* What is being asked
Below are some records. Write out the lines from the one containing "Image resolution: width=1538" to the last line, word for word, leaving out pictures.

* Supplied data

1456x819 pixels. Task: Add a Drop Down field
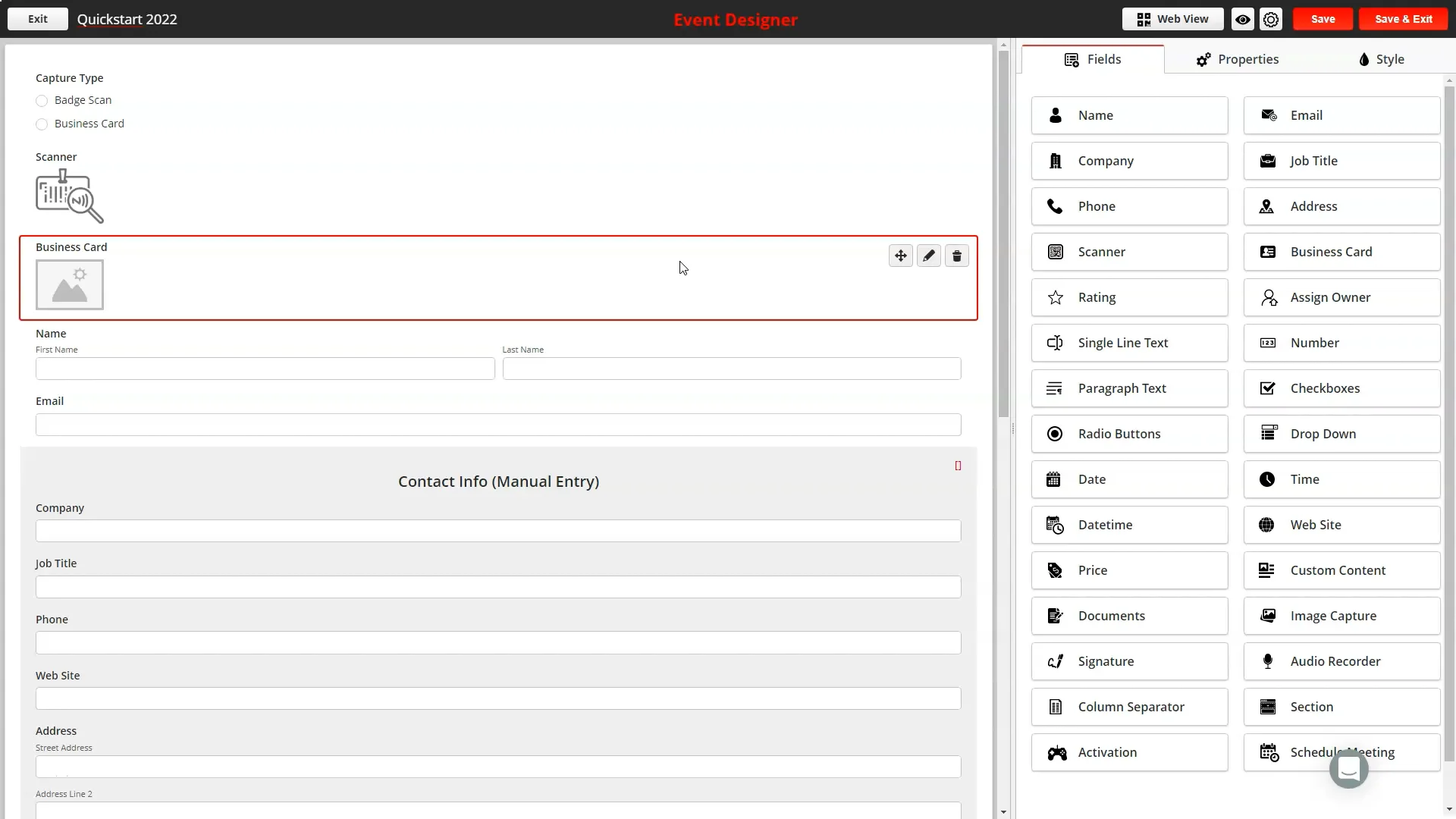coord(1341,434)
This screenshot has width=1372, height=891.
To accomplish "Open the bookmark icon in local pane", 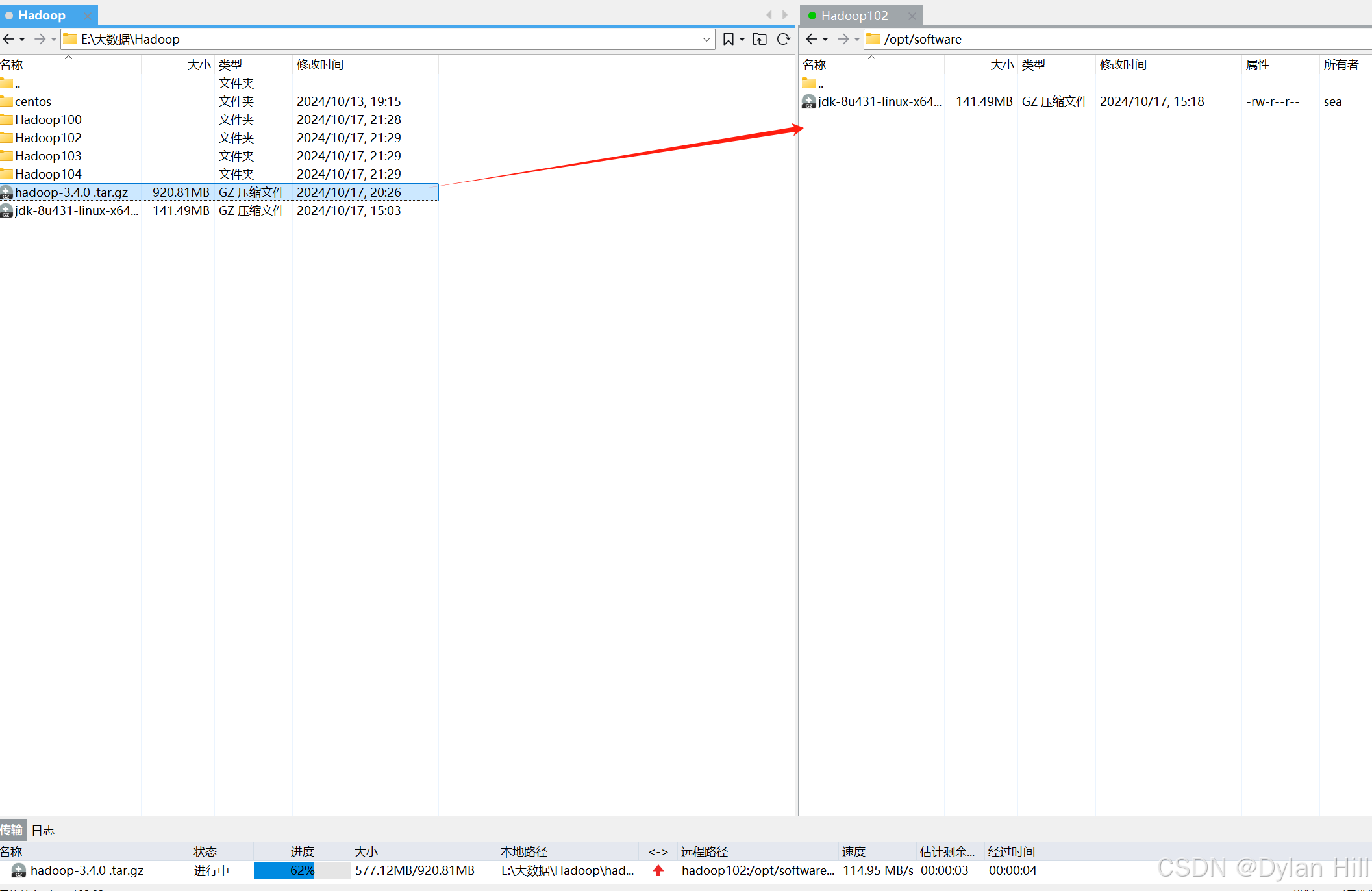I will (728, 39).

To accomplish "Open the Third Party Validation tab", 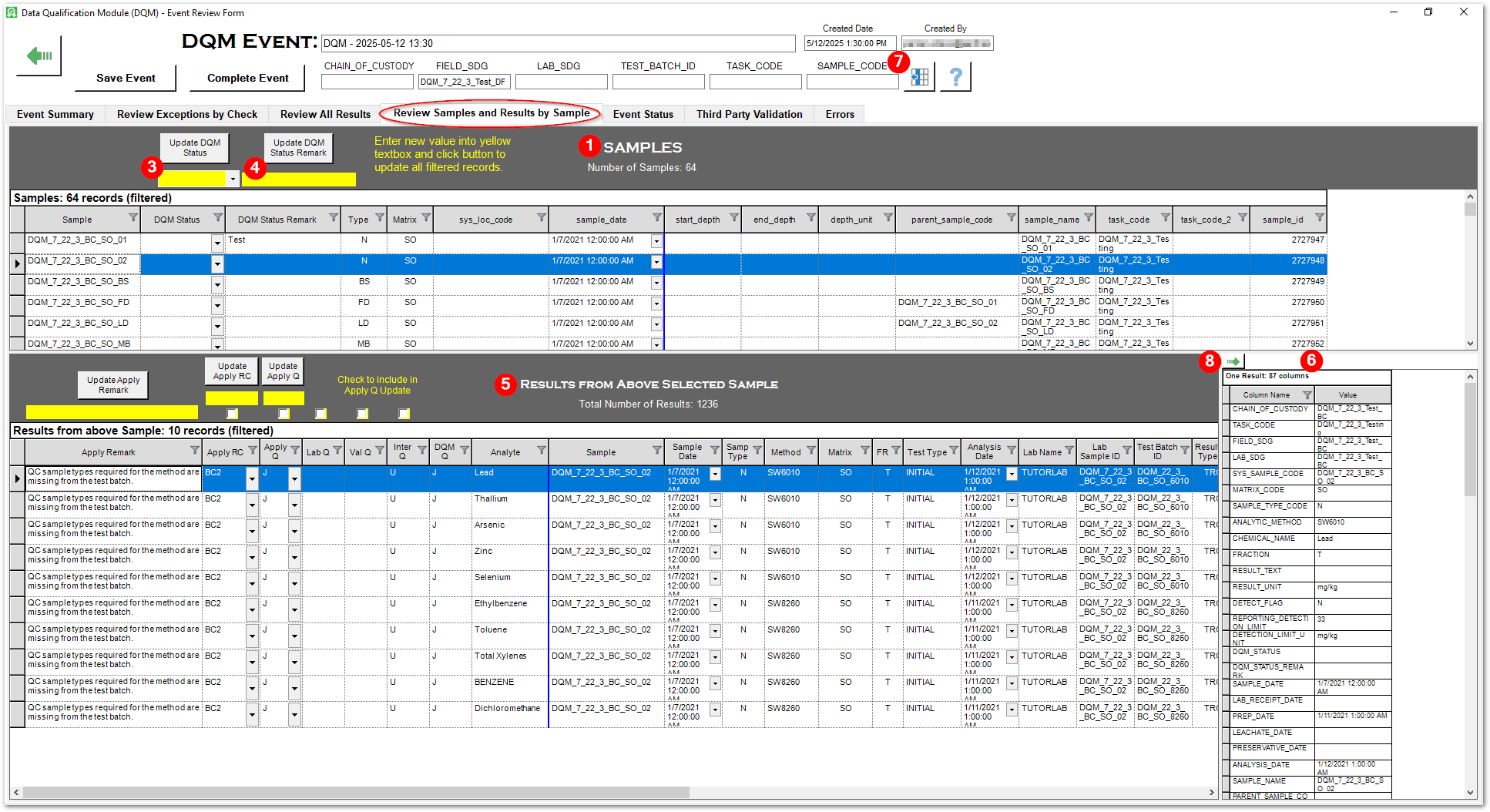I will click(748, 113).
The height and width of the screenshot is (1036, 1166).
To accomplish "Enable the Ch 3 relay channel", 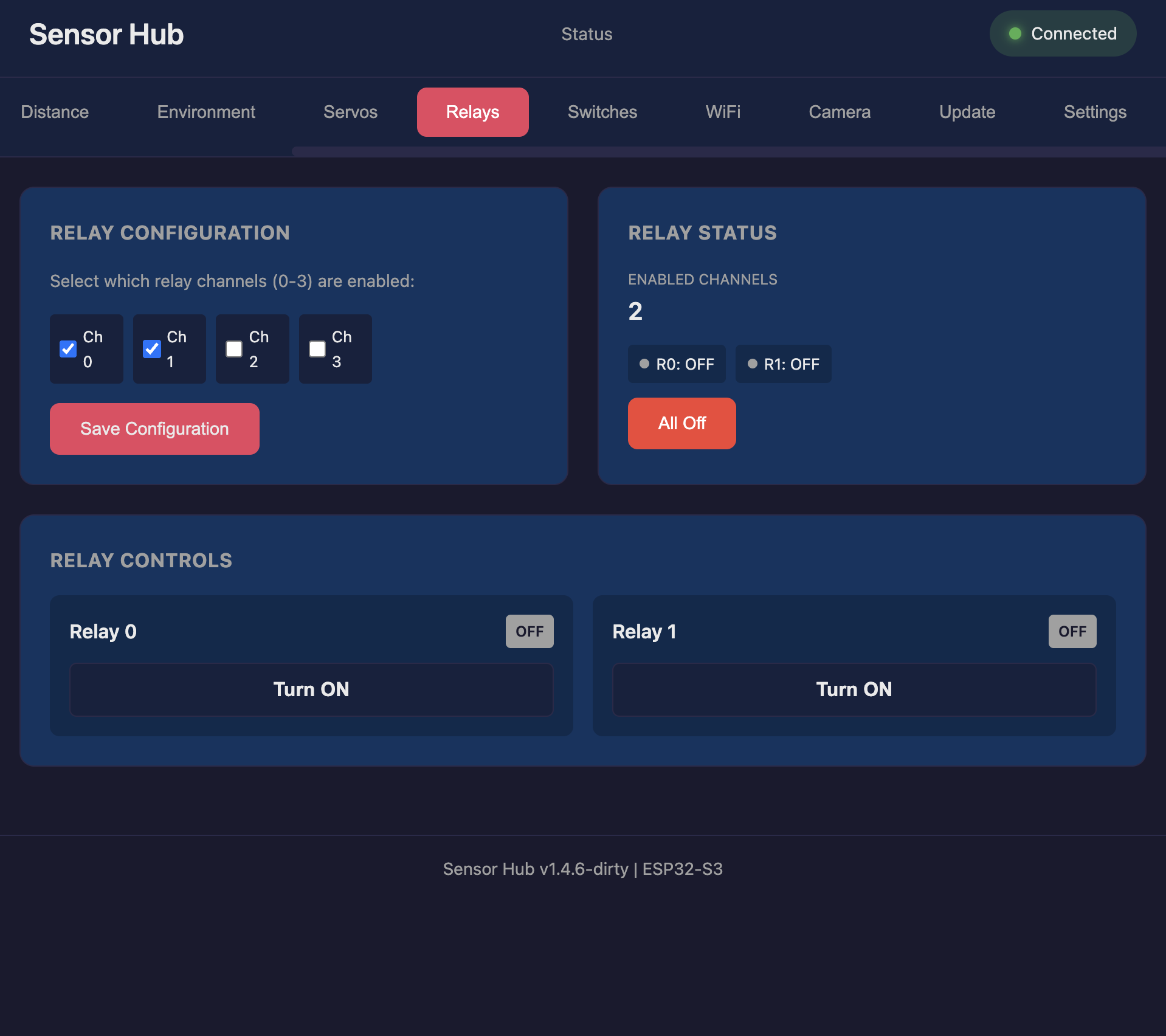I will pos(316,349).
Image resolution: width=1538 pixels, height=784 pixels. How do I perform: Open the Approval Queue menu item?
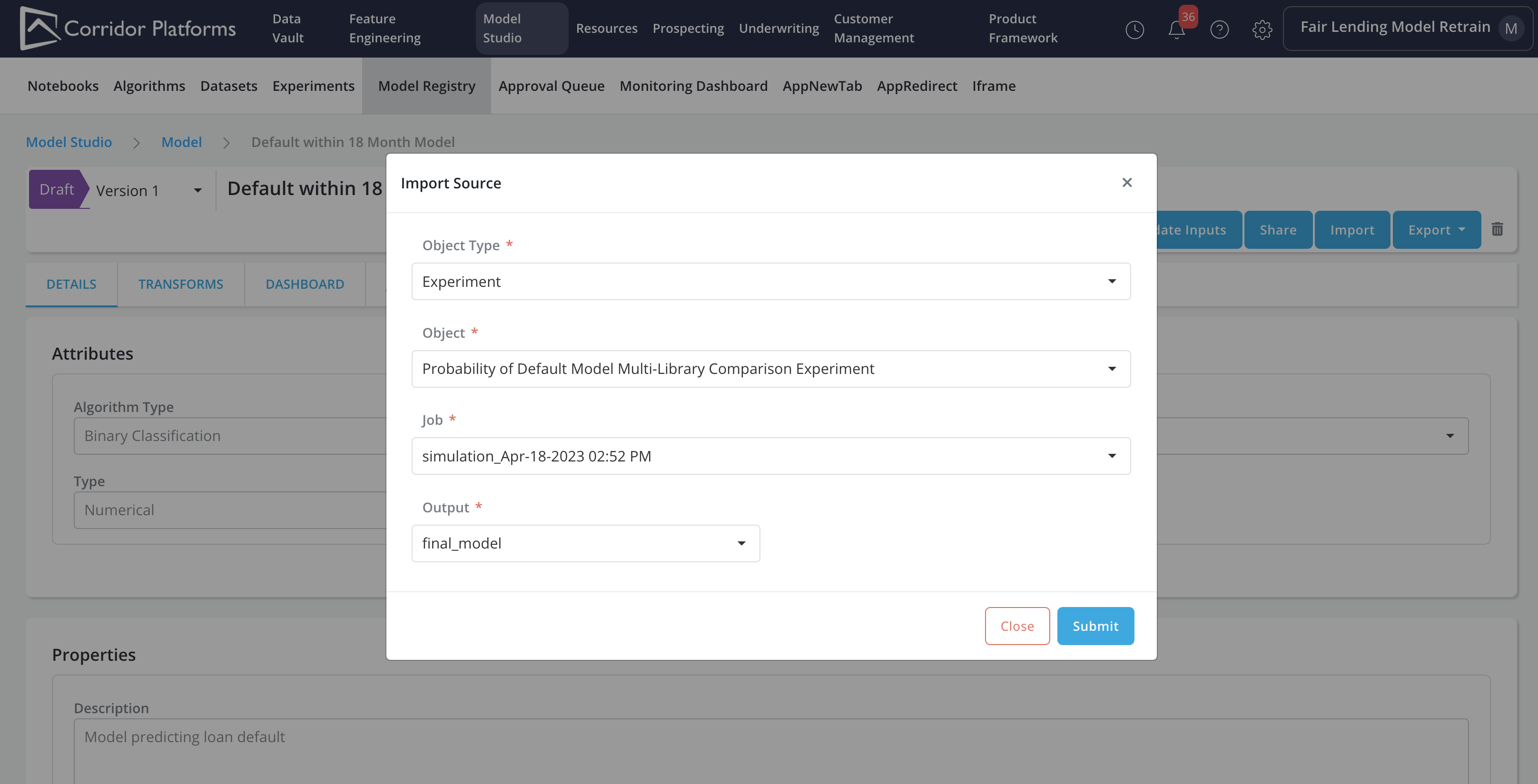[x=551, y=86]
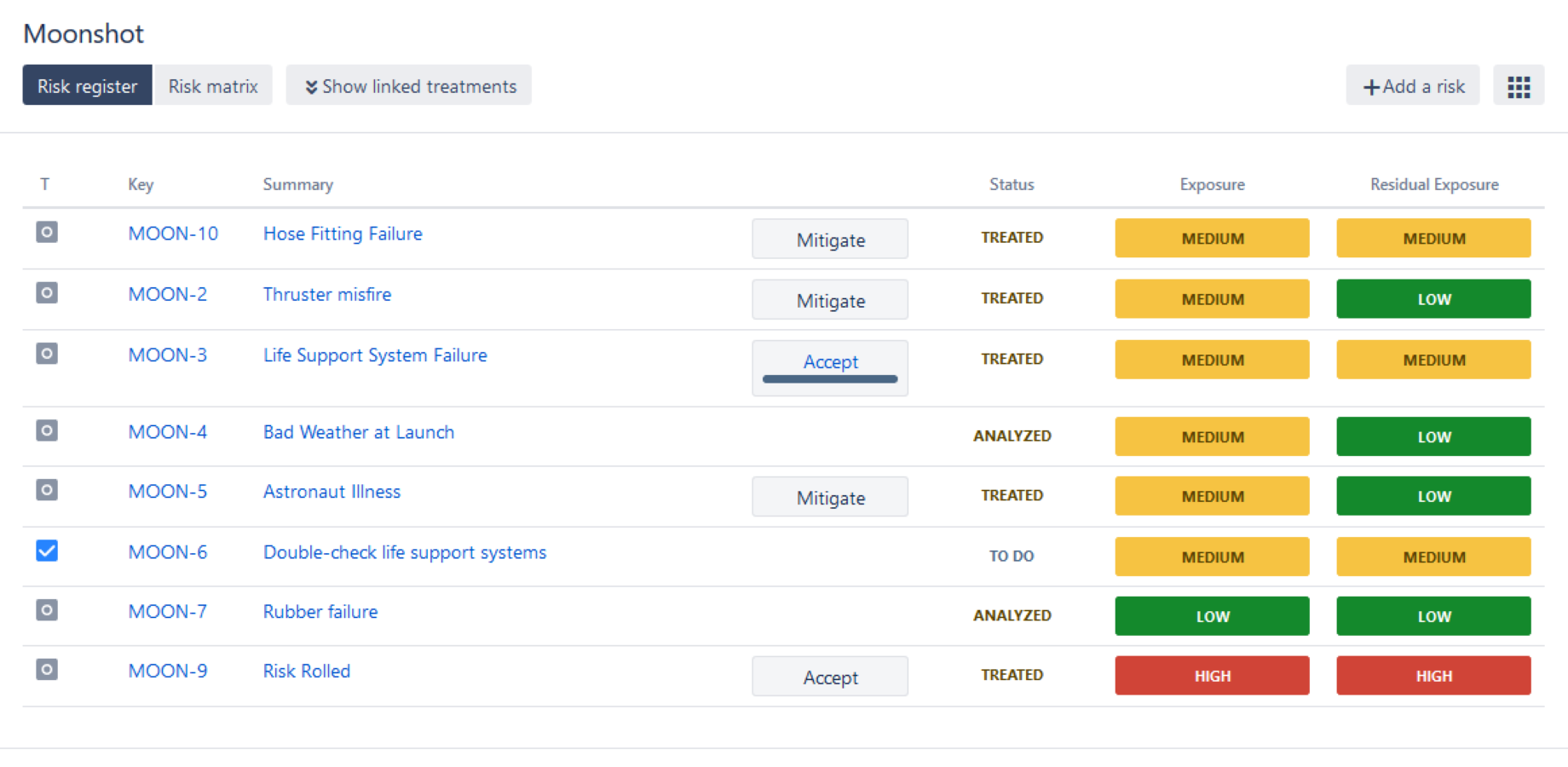Click the risk type icon beside MOON-3

(x=46, y=354)
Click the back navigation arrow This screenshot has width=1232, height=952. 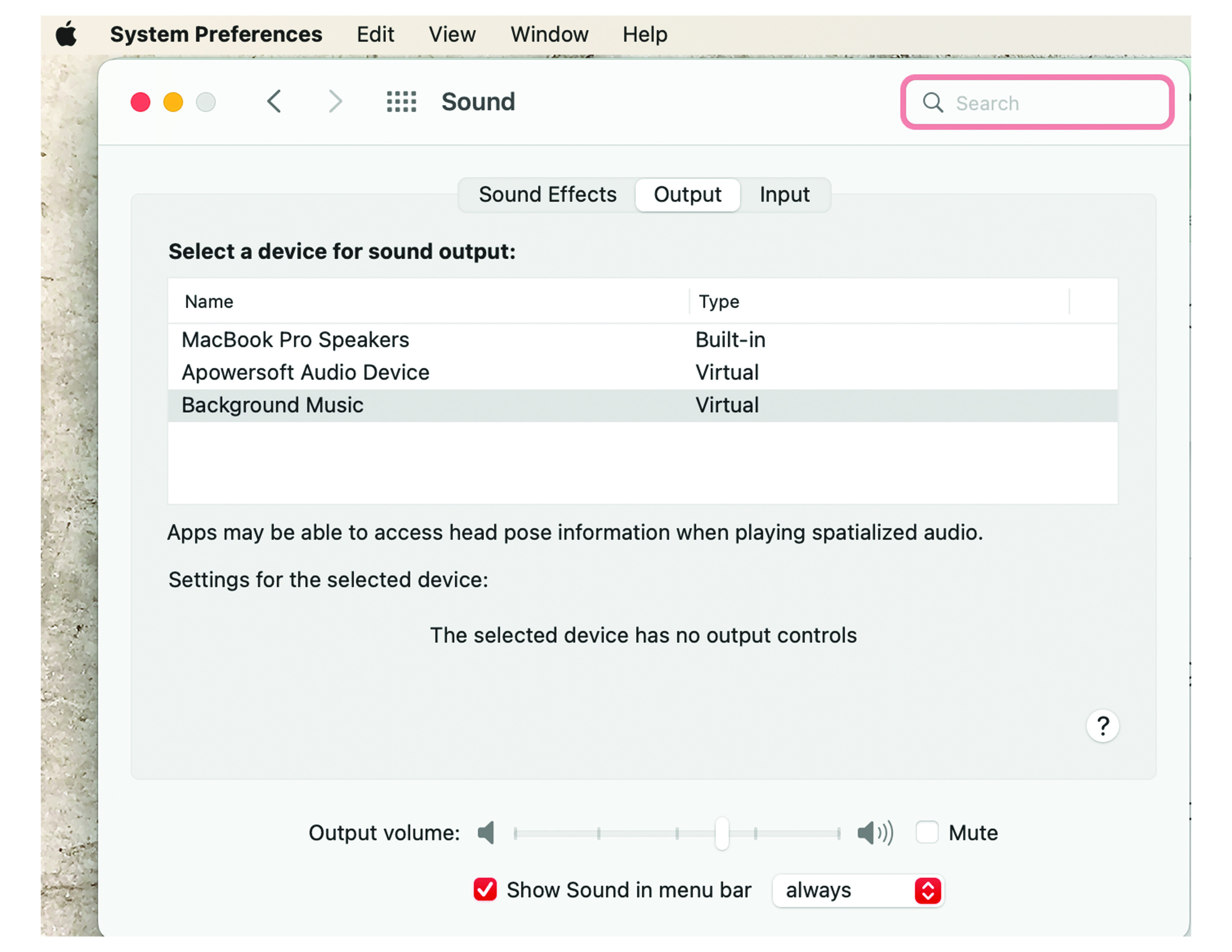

* Solution
Image resolution: width=1538 pixels, height=784 pixels. How do I perform: Open the Approval Queue menu item?
[x=551, y=86]
Click the risk type icon beside MOON-3

(x=46, y=354)
Click the back navigation arrow This screenshot has width=1232, height=952. 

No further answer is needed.